1. Field of the Invention
The present invention relates to a method and apparatus for transmitting data between a timing controller and a source driver, and more particularly, to a data transmission method and apparatus between a timing controller and a source driver, which has a bit error rate test (BERT) function for sensing an error rate in real time when data is transmitted/received between the timing controller and the source driver.
2. Description of the Related Art
Flat panel display devices are used in various fields because the flat panel displays are more thin and lighter than the conventional cathode ray tubes (CRTs). Specifically, display devices, such as liquid crystal displays (LCD), plasma display panels (PDP), and organic light emitting diodes (OLED), are rapidly spreading in the market while substituting for the conventional CRTs.
A flat panel display device receives a data signal from an external host system and applies the data signal to a display panel, thereby displaying an image. In this case, the flat panel display device includes a timing controller and a source driver.
That is to say, a data signal applied from an external host system is inputted to the timing controller, and the timing controller reprocesses and transmits the inputted data signal to the source driver. The source driver applies an image data voltage to the display panel using the data signal received from the timing controller.
Recently, as flat panel display devices increase in size and it is necessary to provide high quality of image, the resolution has shown a tendency to be higher. Accordingly, for data transmission between a timing controller and a source driver, a signal quality and transmission rate higher than those in the prior art is required, and a low EMI level is required for reliability of a display system.
Display devices using Reduced Swing Differential Signaling (RSDS) and mini-Low Voltage Differential Signaling (LVDS), which are conventional data transmission standards, a signal line structure in a multi-drop bus scheme is used. The RSDS scheme causes a structural impedance mismatching problem, so that signal quality decreases rapidly as a transmission rate increase, and simultaneously the EMI level becomes higher.
In order to compensate for such a problem, a Point-to-Point Differential Signaling (PPDS) technology has been proposed. The technology is to transmit a data signal through a signal line with a point-to-point structure, in which there is hardly any signal mismatching, thereby making it possible to maintain high signal quality even at a high transmission rate. However, when the number of source drivers increases, the number of data and clock signal lines increases at the same rate, thereby complicating the connections of the entire signal lines and causing the cost to increase.
FIG. 1 is a view explaining an example of a conventional protocol for data transmission between a timing controller and a source driver.
As shown in FIG. 1, a conventional protocol for data transmission between a timing controller and a source driver includes step 1 (P-I), step 2 (P-II), and step 3 (P-III) as one cycle. Step 1 corresponds to a clock training step, in which a clock signal CT for synchronizing clocks between the timing controller and the source driver is transmitted. In step 2, a control signal for the operation setup and configuration registration of the source driver is transmitted. In step 3, a data signal (RGB signal) for applying image data to a display panel is transmitted.
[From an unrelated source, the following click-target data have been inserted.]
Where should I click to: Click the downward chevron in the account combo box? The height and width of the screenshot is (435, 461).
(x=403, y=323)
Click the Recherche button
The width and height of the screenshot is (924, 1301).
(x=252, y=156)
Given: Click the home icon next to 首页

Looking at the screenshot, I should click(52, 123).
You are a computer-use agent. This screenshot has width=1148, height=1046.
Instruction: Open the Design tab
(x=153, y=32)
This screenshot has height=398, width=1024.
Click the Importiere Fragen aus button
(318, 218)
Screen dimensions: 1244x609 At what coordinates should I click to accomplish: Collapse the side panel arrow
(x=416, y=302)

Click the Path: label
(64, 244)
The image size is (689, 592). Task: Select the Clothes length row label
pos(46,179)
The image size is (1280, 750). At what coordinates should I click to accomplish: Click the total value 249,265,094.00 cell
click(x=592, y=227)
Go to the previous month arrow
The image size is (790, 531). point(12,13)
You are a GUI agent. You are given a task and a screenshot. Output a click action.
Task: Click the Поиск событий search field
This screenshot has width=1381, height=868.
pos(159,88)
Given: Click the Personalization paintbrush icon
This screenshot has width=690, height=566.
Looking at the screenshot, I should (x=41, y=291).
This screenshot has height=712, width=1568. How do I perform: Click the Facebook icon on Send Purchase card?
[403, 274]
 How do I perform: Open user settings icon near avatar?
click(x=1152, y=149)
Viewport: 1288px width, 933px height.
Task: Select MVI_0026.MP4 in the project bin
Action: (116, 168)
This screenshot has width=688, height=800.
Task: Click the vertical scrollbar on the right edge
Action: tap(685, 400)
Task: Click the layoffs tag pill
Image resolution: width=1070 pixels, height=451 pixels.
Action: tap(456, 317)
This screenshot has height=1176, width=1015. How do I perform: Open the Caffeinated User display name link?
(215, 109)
FIG. 2 is a view explaining a detailed transmission packet in step 2 of an example of a conventional protocol for data transmission between a timing controller and a source driver.
Referring to FIG. 2, step 2 is a step of transmitting a setup information signal of a source driver, wherein a control start packet “CTR_START packet”, control packets “CTR1 packet” and “CTR2 packet”, and a data start packet “DATA_START packet” are included. The control start packet indicates that the next packet is a control packet, the control packet carries various control signals for the configuration setup of the source driver, and the data start packet indicates that the next packet is a data packet. In step 2, a preamble packet “PREAMBLE packet” for data synchronization or the like may be included.
Tables 1 and 2 below represent the definitions of bits which are allocated to the control start packet and data start packet, respectively.
TABLE 1Bit #NameDefault0,1CKHH2-7CTR_START BITHLHLHL 8-25Dummy—26,27DMYLL
TABLE 2Bit #NameDefault0,1CKHH2-7DATA_START BITLHLHLH 8-25Dummy—26,27DMYLL
Referring to Tables 1 and 2, the control start packet includes control start bits (CTR_START; 2nd to 7th bits) for indicating that the next packet is a control packet, and reserved bits (Dummy; 8th to 25th bits); and the data start packet also includes data start bits (DATA_START; 2nd to 7th bits) for indicating that the next packet is a data packet, and reserved bits (Dummy; 8th to 25th bits). In addition, each of the control start packet and data start packet includes clock signals “CK” and “DMY” embedded with the same size as a data signal.
As described above, the conventional protocol for data transmission between a timing controller and a source driver does not include a bit error rate test (hereinafter, referred to as “BERT”) function, so that there is a difficulty in real-time sensing the bit error rate in a transmission path between the timing controller and the source driver.